- _What to do_
In the data below, find the line containing "Given: Select the Отели bed icon"; reproduce that line and all subsequent lines exactly, and nothing else.

___

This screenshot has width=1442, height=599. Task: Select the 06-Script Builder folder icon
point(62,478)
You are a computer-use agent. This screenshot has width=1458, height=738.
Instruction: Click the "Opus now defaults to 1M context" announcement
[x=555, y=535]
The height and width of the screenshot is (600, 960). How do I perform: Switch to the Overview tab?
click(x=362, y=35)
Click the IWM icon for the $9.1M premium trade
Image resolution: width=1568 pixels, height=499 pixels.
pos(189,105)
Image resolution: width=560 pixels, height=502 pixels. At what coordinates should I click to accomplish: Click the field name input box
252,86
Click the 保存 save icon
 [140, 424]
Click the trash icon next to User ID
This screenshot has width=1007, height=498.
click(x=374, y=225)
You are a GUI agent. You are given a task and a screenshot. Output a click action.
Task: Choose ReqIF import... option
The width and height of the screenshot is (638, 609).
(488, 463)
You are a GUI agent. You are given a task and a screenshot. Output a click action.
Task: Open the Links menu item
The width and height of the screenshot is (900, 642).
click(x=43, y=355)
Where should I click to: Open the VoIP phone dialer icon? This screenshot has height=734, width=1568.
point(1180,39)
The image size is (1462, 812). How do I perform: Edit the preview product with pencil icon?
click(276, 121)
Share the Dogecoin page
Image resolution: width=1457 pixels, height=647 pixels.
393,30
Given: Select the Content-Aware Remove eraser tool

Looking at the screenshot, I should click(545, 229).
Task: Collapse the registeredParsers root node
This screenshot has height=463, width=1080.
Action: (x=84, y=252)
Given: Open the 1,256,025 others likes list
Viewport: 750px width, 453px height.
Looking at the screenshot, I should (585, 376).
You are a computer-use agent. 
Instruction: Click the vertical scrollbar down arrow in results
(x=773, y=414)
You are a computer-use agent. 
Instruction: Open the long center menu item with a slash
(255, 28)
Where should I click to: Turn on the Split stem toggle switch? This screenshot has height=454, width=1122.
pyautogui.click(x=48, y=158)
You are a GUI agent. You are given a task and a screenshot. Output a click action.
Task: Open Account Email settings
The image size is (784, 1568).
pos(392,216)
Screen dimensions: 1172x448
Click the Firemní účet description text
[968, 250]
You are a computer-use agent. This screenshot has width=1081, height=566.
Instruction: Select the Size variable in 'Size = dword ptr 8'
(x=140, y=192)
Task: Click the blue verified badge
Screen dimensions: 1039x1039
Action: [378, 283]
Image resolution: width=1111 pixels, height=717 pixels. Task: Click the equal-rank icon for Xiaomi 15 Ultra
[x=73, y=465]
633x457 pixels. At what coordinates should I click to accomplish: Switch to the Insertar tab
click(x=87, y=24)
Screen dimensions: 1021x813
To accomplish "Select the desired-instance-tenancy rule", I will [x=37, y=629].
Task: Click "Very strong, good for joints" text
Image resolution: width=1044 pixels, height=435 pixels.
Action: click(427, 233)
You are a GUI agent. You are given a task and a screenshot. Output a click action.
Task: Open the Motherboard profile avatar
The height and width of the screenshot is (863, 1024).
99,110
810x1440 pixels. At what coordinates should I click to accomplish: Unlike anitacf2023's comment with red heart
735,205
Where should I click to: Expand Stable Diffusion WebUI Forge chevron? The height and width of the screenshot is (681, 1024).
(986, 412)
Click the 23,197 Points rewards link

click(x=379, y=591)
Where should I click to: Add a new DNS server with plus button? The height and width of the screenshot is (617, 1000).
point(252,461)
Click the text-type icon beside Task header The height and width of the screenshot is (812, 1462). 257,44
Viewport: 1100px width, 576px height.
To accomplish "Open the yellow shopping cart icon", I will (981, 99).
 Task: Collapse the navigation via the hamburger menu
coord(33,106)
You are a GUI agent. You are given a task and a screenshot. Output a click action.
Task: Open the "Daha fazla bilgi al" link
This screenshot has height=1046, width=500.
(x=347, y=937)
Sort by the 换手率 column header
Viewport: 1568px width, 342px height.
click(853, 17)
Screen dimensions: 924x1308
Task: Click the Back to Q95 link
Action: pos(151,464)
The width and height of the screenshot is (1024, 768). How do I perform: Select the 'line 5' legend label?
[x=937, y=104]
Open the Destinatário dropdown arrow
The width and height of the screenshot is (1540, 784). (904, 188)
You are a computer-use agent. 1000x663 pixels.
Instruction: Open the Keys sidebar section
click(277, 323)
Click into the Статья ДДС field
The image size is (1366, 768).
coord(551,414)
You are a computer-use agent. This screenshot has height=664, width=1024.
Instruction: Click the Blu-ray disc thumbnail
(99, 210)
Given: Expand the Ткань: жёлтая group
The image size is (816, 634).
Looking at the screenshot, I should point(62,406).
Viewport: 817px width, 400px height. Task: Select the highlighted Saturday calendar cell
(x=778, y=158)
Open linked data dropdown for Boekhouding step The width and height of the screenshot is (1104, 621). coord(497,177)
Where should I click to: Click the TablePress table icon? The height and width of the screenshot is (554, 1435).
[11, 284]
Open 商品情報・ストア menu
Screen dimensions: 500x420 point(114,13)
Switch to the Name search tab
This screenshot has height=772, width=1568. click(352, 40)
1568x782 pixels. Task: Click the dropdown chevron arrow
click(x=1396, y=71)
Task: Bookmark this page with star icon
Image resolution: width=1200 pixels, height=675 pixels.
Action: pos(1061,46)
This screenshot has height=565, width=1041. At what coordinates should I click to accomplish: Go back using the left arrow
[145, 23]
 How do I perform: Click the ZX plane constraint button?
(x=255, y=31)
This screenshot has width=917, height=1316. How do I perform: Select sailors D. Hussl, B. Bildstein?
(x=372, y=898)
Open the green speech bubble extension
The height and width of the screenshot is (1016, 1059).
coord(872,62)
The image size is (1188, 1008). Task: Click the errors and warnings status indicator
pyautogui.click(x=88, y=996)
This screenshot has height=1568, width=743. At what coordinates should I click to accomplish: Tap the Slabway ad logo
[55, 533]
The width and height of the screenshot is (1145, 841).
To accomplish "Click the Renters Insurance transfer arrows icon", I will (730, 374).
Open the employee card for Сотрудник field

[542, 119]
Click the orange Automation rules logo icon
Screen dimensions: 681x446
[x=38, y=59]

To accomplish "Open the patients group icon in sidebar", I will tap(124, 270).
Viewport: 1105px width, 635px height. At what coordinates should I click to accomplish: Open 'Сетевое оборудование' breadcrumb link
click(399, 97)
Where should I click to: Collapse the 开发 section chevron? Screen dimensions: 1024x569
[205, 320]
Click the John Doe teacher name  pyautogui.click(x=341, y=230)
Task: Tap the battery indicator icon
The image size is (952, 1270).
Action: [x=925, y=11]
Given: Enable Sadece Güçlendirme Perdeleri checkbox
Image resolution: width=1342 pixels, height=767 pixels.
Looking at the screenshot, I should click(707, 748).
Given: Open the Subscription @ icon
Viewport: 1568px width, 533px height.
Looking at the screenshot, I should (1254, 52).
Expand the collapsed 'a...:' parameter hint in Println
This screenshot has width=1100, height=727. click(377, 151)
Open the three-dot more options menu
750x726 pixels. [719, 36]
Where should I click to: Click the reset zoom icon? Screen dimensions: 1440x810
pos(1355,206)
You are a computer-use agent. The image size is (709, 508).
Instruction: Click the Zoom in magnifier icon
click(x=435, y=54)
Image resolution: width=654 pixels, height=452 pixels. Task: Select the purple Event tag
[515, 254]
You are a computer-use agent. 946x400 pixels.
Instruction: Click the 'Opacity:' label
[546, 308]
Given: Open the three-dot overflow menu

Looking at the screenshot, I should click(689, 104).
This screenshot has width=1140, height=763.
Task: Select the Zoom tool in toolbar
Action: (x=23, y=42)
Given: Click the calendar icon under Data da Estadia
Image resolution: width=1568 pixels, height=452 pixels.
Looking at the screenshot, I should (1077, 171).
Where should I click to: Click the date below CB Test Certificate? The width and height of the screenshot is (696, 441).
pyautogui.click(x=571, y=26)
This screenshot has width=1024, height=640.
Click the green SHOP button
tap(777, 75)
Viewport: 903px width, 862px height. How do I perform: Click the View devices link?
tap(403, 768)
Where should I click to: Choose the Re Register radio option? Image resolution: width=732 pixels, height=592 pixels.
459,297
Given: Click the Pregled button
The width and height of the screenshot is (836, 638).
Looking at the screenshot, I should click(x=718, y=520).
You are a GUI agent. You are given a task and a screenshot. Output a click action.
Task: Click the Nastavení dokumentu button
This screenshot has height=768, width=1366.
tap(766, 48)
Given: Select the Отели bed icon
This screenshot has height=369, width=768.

___

- _Problem solution_
Given: Select the Отели bed icon
This screenshot has height=369, width=768.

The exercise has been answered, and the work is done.